Exercise directions :: Your answer should be the records below, repeated exactly as they stand.

Saved entries:
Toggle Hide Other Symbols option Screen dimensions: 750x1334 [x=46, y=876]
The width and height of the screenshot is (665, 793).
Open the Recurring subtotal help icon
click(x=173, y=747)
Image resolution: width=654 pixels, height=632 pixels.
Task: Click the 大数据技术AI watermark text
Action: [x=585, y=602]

Task answer ::
Toggle Hide Other Symbols option Screen dimensions: 750x1334 [x=46, y=876]
The width and height of the screenshot is (665, 793).
Open the Recurring subtotal help icon
click(x=173, y=747)
Image resolution: width=654 pixels, height=632 pixels.
Task: Click the 大数据技术AI watermark text
Action: [x=585, y=602]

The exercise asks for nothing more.